# WORK REQUIRED
Please transcribe the data exactly, with nothing left out.

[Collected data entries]

###

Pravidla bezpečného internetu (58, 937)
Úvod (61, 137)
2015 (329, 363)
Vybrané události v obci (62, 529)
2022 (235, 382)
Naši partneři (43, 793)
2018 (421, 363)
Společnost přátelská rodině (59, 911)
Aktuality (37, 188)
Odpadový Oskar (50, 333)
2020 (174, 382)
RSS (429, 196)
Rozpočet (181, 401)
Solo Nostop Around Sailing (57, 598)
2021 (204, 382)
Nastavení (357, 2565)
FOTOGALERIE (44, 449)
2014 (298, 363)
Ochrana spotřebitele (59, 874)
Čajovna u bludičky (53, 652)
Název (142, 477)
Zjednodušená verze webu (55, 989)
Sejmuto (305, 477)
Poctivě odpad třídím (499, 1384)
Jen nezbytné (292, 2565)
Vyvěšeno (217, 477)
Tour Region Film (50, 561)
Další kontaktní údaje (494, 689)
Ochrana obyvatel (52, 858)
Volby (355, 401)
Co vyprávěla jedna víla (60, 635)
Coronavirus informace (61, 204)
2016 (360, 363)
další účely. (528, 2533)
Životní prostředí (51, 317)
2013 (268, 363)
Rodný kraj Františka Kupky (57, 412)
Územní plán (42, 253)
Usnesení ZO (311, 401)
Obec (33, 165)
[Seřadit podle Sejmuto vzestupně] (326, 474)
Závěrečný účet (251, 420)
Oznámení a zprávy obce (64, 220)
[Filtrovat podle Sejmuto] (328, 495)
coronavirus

###

# RESULT OF THIS TASK
Pravidla bezpečného internetu (58, 937)
Úvod (61, 137)
2015 (329, 363)
Vybrané události v obci (62, 529)
2022 (235, 382)
Naši partneři (43, 793)
2018 (421, 363)
Společnost přátelská rodině (59, 911)
Aktuality (37, 188)
Odpadový Oskar (50, 333)
2020 (174, 382)
RSS (429, 196)
Rozpočet (181, 401)
Solo Nostop Around Sailing (57, 598)
2021 (204, 382)
Nastavení (357, 2565)
FOTOGALERIE (44, 449)
2014 (298, 363)
Ochrana spotřebitele (59, 874)
Čajovna u bludičky (53, 652)
Název (142, 477)
Zjednodušená verze webu (55, 989)
Sejmuto (305, 477)
Poctivě odpad třídím (499, 1384)
Jen nezbytné (292, 2565)
Vyvěšeno (217, 477)
Tour Region Film (50, 561)
Další kontaktní údaje (494, 689)
Ochrana obyvatel (52, 858)
Volby (355, 401)
Co vyprávěla jedna víla (60, 635)
Coronavirus informace (61, 204)
2016 (360, 363)
další účely. (528, 2533)
Životní prostředí (51, 317)
2013 (268, 363)
Rodný kraj Františka Kupky (57, 412)
Územní plán (42, 253)
Usnesení ZO (311, 401)
Obec (33, 165)
[Seřadit podle Sejmuto vzestupně] (326, 474)
Závěrečný účet (251, 420)
Oznámení a zprávy obce (64, 220)
[Filtrovat podle Sejmuto] (328, 495)
coronavirus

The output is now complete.